Stake.com: Where Things Stand
Stake.com has been a force in crypto gambling since 2017. Licensed in Curaçao, it grew rapidly by being one of the first platforms to build a serious gambling product entirely around cryptocurrency. Bitcoin, Ethereum, Litecoin, Dogecoin, and other major coins are all supported for deposits and withdrawals.
The platform made its name with a lineup of provably fair original games. Crash, Plinko, Dice, Mines, and similar titles became synonymous with the Stake brand and built a community of dedicated players. Third-party games from providers like Pragmatic Play, Evolution, and Hacksaw Gaming fill out the rest of the casino with slots and live dealer tables.
Stake also operates a full sportsbook covering football, basketball, tennis, MMA, esports, and other markets. The odds are competitive and the interface is clean, which keeps experienced bettors engaged.
For years, Stake has held a dominant position in the crypto gambling space. But dominance invites scrutiny, and players who have spent time on the platform are increasingly vocal about the areas where Stake falls short of their expectations.
Why Players Are Looking Elsewhere
The search interest in Stake alternatives does not come from nowhere. Several recurring themes show up in community discussions, forums, and social media conversations about why players are exploring other options.
The most frequently mentioned issue is the lack of a welcome bonus. Stake does not offer any deposit match, free spins, or sign-up promotion for new players. You deposit and you play with exactly what you put in. All rewards are funneled through an invite-only VIP program that activates based on sustained high-volume wagering. For players who do not wager at that level, Stake offers no additional value beyond the games themselves.
The VIP program itself generates mixed opinions. Players who have earned an invitation generally speak well of the rakeback and bonuses they receive. But the closed nature of the system frustrates everyone else. There are no published tiers, no public requirements, and no way to track your progress toward an invitation. For many players, it feels like a program that exists for someone else.
Game library size is another factor. Stake carries a solid selection, but newer platforms have launched with significantly larger catalogs, making Stake’s offering feel less comprehensive by comparison.
These gaps have created an opening in the market, and platforms like ZunaBet have stepped directly into it.
ZunaBet: What the Alternative Looks Like
ZunaBet launched in 2026 under Strathvale Group Ltd with an Anjouan gaming license. The team behind it has more than 20 years of combined online gambling experience. The platform was built from scratch as a crypto-native operation — cryptocurrency is not a payment add-on but the foundation of the entire system.
The game library immediately addresses one of the most common complaints about Stake. ZunaBet offers over 11,000 games from 63 providers, including Pragmatic Play, Hacksaw Gaming, Yggdrasil, BGaming, and Evolution. That covers slots, RNG table games, and live dealer experiences. With 60+ studios contributing content, the range of game styles, themes, and mechanics is among the widest in the crypto casino space. Players moving from Stake to ZunaBet are unlikely to feel like they are downsizing.

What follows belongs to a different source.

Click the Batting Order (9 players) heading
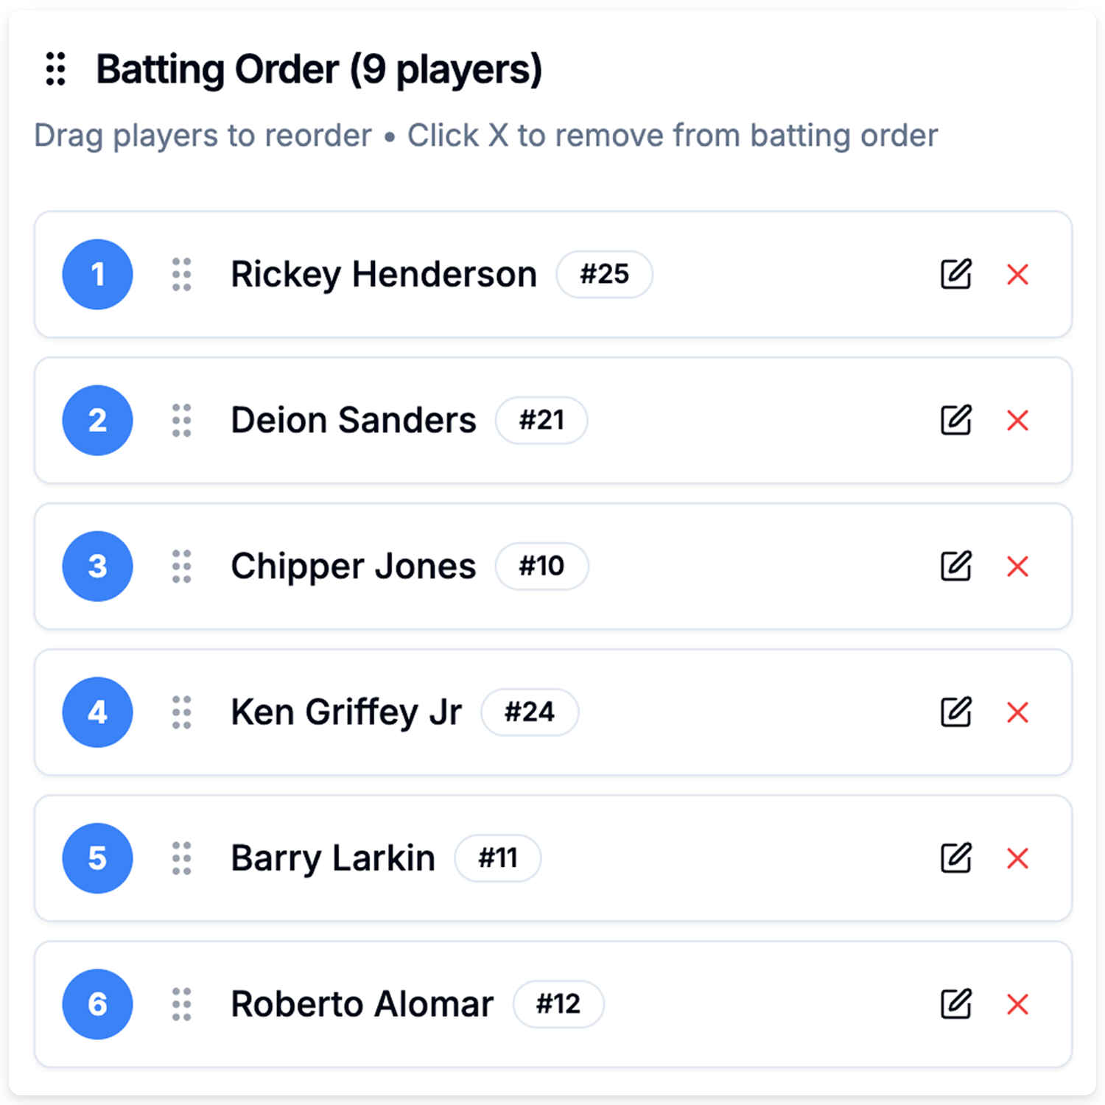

The sportsbook is fully integrated. Coverage includes football, basketball, tennis, NHL, combat sports, virtual sports, and esports markets for CS2, Dota 2, League of Legends, and Valorant. One account and one balance handle everything, so switching between casino and sports is seamless.
ZunaBet supports more than 20 cryptocurrencies: BTC, ETH, USDT across multiple blockchains, SOL, DOGE, ADA, XRP, and others. No platform processing fees are applied. Withdrawals are built for speed. Apps are available for iOS, Android, Windows, and MacOS, with live chat running 24/7.
The Bonus Gap
This is the single biggest reason players search for Stake alternatives, and it is where ZunaBet makes its strongest first impression.
Stake offers nothing when you sign up. No matched deposit. No free spins. No promotional credit. Your first session is funded entirely by your own money with zero cushion.
ZunaBet opens with a welcome package worth up to $5,000 plus 75 free spins across three deposits. First deposit: 100% match up to $2,000 with 25 free spins. Second deposit: 50% match up to $1,500 with 25 spins. Third deposit: 100% match up to $1,500 with 25 spins. The three-deposit structure keeps bonus value flowing across a player’s first several sessions rather than concentrating it all on day one.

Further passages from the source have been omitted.